All's well (so far) on my Mac mini (intel). Mac mini users, update without fear! :D

Though anecdotal evidence only gets you so far ...

my overclocked eMac did fine too, for those who have eMacs. :cool:
 
OK - Here's the requisite security update, now it's time for the iLife and other basic updates that usually precede the release of a new machine...

Of course, this time it's a little anticlimactic inasmuch as the Mac Pro was all but announced to be debuted this month. Here's hoping there's something unexpected in the pipeline. ;)
 
Stridder44 said:
Are you kidding? You're worried about rebooting twice? Dude come on. You're telling us that you think uptime is more important than a security update, or having to reboot twice? God forbid you have to restart 3 times.
You failed to consider that the "downtime" of rebooting twice takes away precious seconds one can spend reading/posting on message boards! :p
 
iTwitch said:
What lose 30 minutes uptime, I'd be yelling out a window. :D

Just a quick explanation - uptime is the time the machine has been running since it was last rebooted. As soon as you reboot, uptime goes back to zero. So you're not losing a few minutes of uptime; rebooting generally is costing you days or weeks of uptime. Here's mine, right after updating:

Code:
$ uptime
 10:50pm  up   0:11,  0 users,  load average: 0.34, 0.33, 0.26

The unnatural fascination some Unix geeks have with uptime is mind-boggling; and I'm sorry to see it cross over to some OS X folks. I've seen one particular sysadmin (fortunately no longer a co-worker) waste hours trying to figure out convoluted ways to avoid a reboot that'd take up maybe 5 minutes of his time.

After our boss discovered just how far behind we usually were on our kernel updates (gee, wonder how he found out about that?), that sort of thing mostly stopped. :p
 
Westside guy said:
Just a quick explanation - uptime is the time the machine has been running since it was last rebooted. As soon as you reboot, uptime goes back to zero. So you're not losing a few minutes of uptime; rebooting generally is costing you days or weeks of uptime.

I think the point was that if he has to reboot in any event (for installing RAM or doing the security update), then rebooting again couldn't cost him any more than a few minutes of uptime. So, while the initial reboot might kill his uptime of days or weeks, another won't do much damage at all.

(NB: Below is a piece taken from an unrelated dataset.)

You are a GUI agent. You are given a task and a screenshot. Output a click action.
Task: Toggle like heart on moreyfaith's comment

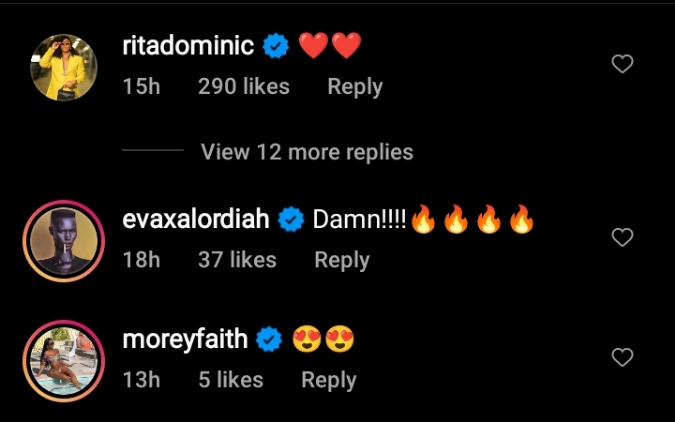point(622,358)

For the record, mine is at 3 days 9 hr 36 min. I haven't installed the patch yet... ;)
 
Very slow boot after installation on a MB. Don't know if that will continue to be the case.
 
kainjow said:
Soon we'll hear about a kid who committed suicide because his mom broke his X days of uptime by accidentally unplugging his computer.... :p

Change that to "XXX" days of "_UP_time" and it has a whole new meaning...
 
iFry said:
so has anyone noticed any real differences w the update?

my boot time has shaved a second or two off. It feels snapier too. *this is on the iMac by the way, so any improvement is normally noticed lol*

As for uptime.... longest I've had on was a week, but I dont make a special effort to keep an eye on it. With the weather we've had recently *rain, thunder* I like my computers off at night and when im not home.